_WHAT IS EXPECTED_
Give the data again in its entirety, exactly as provided.
○ ○ ○ ○
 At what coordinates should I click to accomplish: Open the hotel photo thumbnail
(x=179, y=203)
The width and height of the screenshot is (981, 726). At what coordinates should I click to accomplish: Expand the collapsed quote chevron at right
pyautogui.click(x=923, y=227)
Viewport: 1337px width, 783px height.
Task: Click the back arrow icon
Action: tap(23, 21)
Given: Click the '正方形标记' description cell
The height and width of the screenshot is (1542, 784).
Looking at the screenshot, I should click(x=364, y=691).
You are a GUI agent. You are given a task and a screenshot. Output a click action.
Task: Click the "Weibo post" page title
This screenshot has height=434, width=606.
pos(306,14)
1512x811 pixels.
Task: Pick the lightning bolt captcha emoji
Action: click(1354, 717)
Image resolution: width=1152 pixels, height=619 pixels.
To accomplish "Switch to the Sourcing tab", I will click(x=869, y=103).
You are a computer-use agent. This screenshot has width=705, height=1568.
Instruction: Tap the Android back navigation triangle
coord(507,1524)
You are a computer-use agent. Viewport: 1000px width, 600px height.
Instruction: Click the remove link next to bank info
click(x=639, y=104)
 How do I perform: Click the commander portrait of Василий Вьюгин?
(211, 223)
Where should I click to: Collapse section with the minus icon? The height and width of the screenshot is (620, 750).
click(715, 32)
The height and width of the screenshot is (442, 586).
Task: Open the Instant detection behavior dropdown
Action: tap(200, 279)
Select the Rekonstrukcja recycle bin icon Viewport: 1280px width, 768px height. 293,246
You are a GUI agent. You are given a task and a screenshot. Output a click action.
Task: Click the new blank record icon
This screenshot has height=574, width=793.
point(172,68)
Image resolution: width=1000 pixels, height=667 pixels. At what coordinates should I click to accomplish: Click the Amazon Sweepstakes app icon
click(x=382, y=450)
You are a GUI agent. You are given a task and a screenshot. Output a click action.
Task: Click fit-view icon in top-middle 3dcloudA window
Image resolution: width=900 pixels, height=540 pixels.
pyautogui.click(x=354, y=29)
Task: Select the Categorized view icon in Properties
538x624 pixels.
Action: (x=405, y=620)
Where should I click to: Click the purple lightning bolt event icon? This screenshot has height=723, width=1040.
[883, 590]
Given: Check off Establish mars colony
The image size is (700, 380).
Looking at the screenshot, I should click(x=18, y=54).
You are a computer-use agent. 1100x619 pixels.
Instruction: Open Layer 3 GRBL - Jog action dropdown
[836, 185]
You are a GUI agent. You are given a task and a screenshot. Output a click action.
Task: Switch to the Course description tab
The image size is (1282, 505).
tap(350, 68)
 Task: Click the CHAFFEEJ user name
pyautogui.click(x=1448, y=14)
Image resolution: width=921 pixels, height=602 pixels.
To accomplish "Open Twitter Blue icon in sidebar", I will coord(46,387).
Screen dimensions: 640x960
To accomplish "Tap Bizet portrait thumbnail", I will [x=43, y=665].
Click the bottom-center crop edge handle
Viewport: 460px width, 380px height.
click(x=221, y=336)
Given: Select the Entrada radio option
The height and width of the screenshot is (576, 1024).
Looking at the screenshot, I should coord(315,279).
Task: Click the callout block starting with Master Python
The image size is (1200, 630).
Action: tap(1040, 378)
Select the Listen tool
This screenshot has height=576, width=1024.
○ ○ ○ ○
_ANSWER TO THE EXERCISE_
 At what coordinates should I click to accomplish: Open the hotel photo thumbnail
(x=179, y=203)
The width and height of the screenshot is (981, 726). At what coordinates should I click to accomplish: Expand the collapsed quote chevron at right
pyautogui.click(x=923, y=227)
Viewport: 1337px width, 783px height.
Task: Click the back arrow icon
Action: tap(23, 21)
Given: Click the '正方形标记' description cell
The height and width of the screenshot is (1542, 784).
Looking at the screenshot, I should click(x=364, y=691).
You are a GUI agent. You are given a task and a screenshot. Output a click action.
Task: Click the "Weibo post" page title
This screenshot has height=434, width=606.
pos(306,14)
1512x811 pixels.
Task: Pick the lightning bolt captcha emoji
Action: click(1354, 717)
Image resolution: width=1152 pixels, height=619 pixels.
To accomplish "Switch to the Sourcing tab", I will click(x=869, y=103).
You are a computer-use agent. This screenshot has width=705, height=1568.
Instruction: Tap the Android back navigation triangle
coord(507,1524)
You are a computer-use agent. Viewport: 1000px width, 600px height.
Instruction: Click the remove link next to bank info
click(x=639, y=104)
 How do I perform: Click the commander portrait of Василий Вьюгин?
(211, 223)
Where should I click to: Collapse section with the minus icon? The height and width of the screenshot is (620, 750).
click(715, 32)
The height and width of the screenshot is (442, 586).
Task: Open the Instant detection behavior dropdown
Action: tap(200, 279)
Select the Rekonstrukcja recycle bin icon Viewport: 1280px width, 768px height. 293,246
You are a GUI agent. You are given a task and a screenshot. Output a click action.
Task: Click the new blank record icon
This screenshot has height=574, width=793.
point(172,68)
Image resolution: width=1000 pixels, height=667 pixels. At what coordinates should I click to accomplish: Click the Amazon Sweepstakes app icon
click(x=382, y=450)
You are a GUI agent. You are given a task and a screenshot. Output a click action.
Task: Click fit-view icon in top-middle 3dcloudA window
Image resolution: width=900 pixels, height=540 pixels.
pyautogui.click(x=354, y=29)
Task: Select the Categorized view icon in Properties
538x624 pixels.
Action: (x=405, y=620)
Where should I click to: Click the purple lightning bolt event icon? This screenshot has height=723, width=1040.
[883, 590]
Given: Check off Establish mars colony
The image size is (700, 380).
Looking at the screenshot, I should click(x=18, y=54).
You are a computer-use agent. 1100x619 pixels.
Instruction: Open Layer 3 GRBL - Jog action dropdown
[836, 185]
You are a GUI agent. You are given a task and a screenshot. Output a click action.
Task: Switch to the Course description tab
The image size is (1282, 505).
tap(350, 68)
 Task: Click the CHAFFEEJ user name
pyautogui.click(x=1448, y=14)
Image resolution: width=921 pixels, height=602 pixels.
To accomplish "Open Twitter Blue icon in sidebar", I will coord(46,387).
Screen dimensions: 640x960
To accomplish "Tap Bizet portrait thumbnail", I will [x=43, y=665].
Click the bottom-center crop edge handle
Viewport: 460px width, 380px height.
click(x=221, y=336)
Given: Select the Entrada radio option
The height and width of the screenshot is (576, 1024).
Looking at the screenshot, I should coord(315,279).
Task: Click the callout block starting with Master Python
The image size is (1200, 630).
Action: tap(1040, 378)
Select the Listen tool
This screenshot has height=576, width=1024.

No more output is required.